If 1-1+1-1+1-1-1......=1/2, does sin(x) as x approaches infinity equal 0?
thats the sum of zeta functions you fucking retard
>>7944406
read it wrong, thought it was the -1/12 meme
But you are still a retard
>>7944409
Grandis series, why are you being so aggressive dude?
>>7944402
1/2 is the limit of the average of the partial sums
>>7944402
the sum does not converge absolutely therefore for every a where -inf<=a<=+inf there is a rearrangement of the partial sums that converges to a (Rudin 3.54).
>>7944659
You misinterpreted the theorem mate.
It's absolutely essential to the proof Rudin provides that the series converges conditionally but not absolutely.
It is not, in general, possible to rearrange a divergent series to be any extended real number.
>>7944402
>1-1+1-1+1-1-1......=1/2
It doesn't converge in the typical infinite sum fashion
>does sin(x) as x approaches infinity equal 0
No, and this is directly from the definition of a limit
It does if you use Cesaro convergence, but not if you use standard convergence, which is the only relevant mode of convergence.
For what it's worth, with [math]|z|<1[/math] you have
[math]\sum_{n=0}^\infty z^n = \dfrac{1}{1-z} [/math],
so that for a substitution [math]z = -1 + \varepsilon [/math] and any tiny [math]\varepsilon \in (0,1)[/math] you have
[math] \sum_{n=0}^\infty (-1)^n (1-\varepsilon)^n = \dfrac{1}{2-\varepsilon} = \dfrac{1}{2} + O(\varepsilon) [/math]
and more generally
[math] \sum_{n=0}^\infty (-1)^n (s-\varepsilon)^n = \dfrac{1}{1+s} + O(\varepsilon) [/math]
You can visualize the limit if you plot [math] \dfrac{1}{1-z} [/math] over C. (that's a dare, I can't find the plot anymore on the web)
Somewhat similarly, the sequence
[math] a_n := \sin \left ( n + \frac{1}{2} \right) [/math] is
+1, -1, +1, -1, +1, ...
and so while
[math] \sum_{n=0}^\infty \sin \left ( n + \frac{1}{2} \right) [/math]
doesn't converge, you may regularize it and arive at
[math] \sum_{n=0}^\infty \sin \left ( (1 + \frac {2i} {\pi} \varepsilon) (n + \frac{1}{2}) \right) = \dfrac {1} {2} e^\varepsilon [/math]
>>7944402
Not necessarily.

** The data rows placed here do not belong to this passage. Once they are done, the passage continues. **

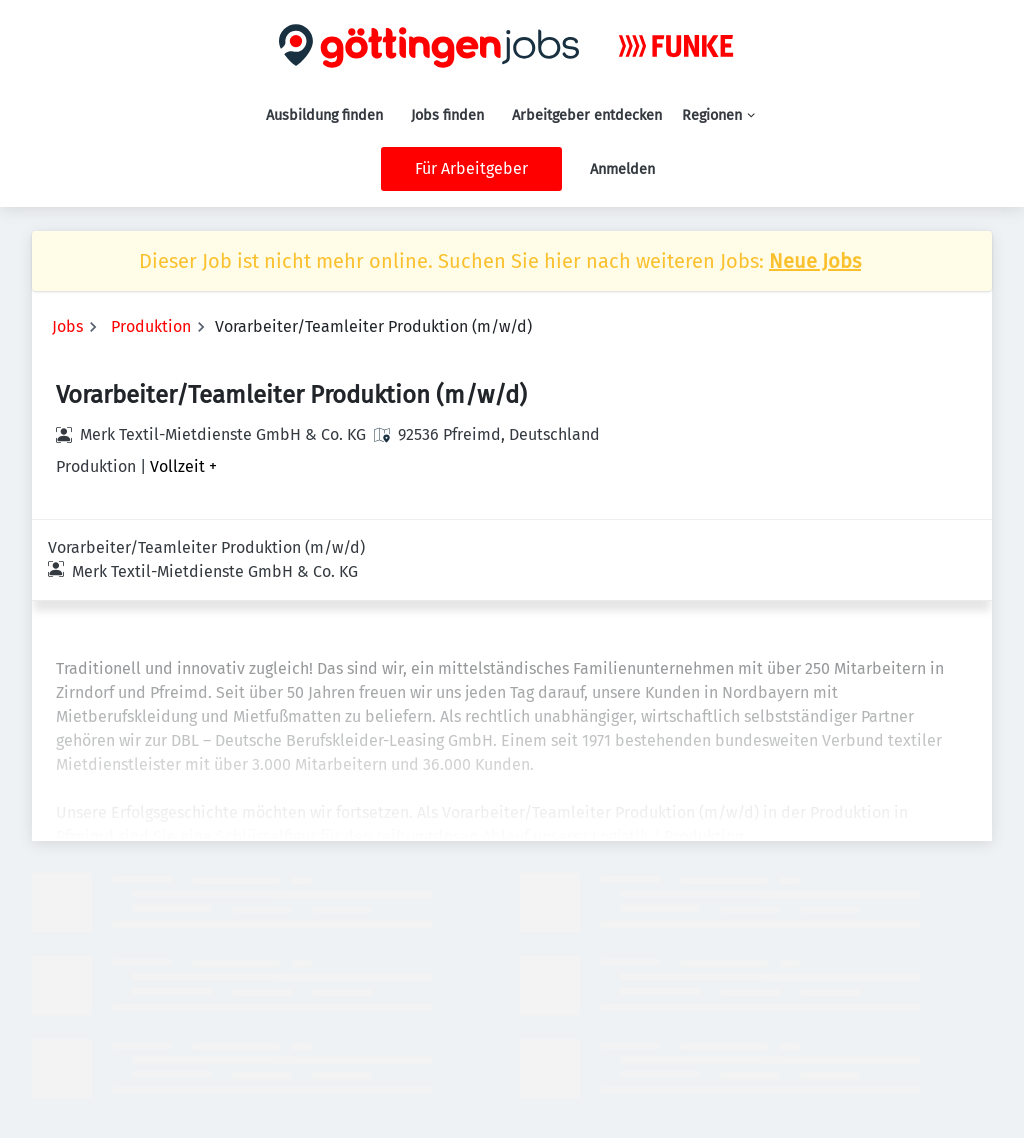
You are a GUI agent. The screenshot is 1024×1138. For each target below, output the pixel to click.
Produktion (151, 326)
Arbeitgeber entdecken (587, 115)
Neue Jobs (815, 261)
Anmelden (622, 169)
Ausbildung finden (324, 115)
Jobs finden (447, 115)
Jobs (67, 326)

The two humps do cancel each other out if you start at zero and go to infinity but you could just as easily start -pi/2 or pi/2 or any value for that matter and have a non-zero answer. There's and infinite amount of answers.
>>7944402
[math] \lim_{x\to \infty } \, \sin (x)=[-1,1] [/math]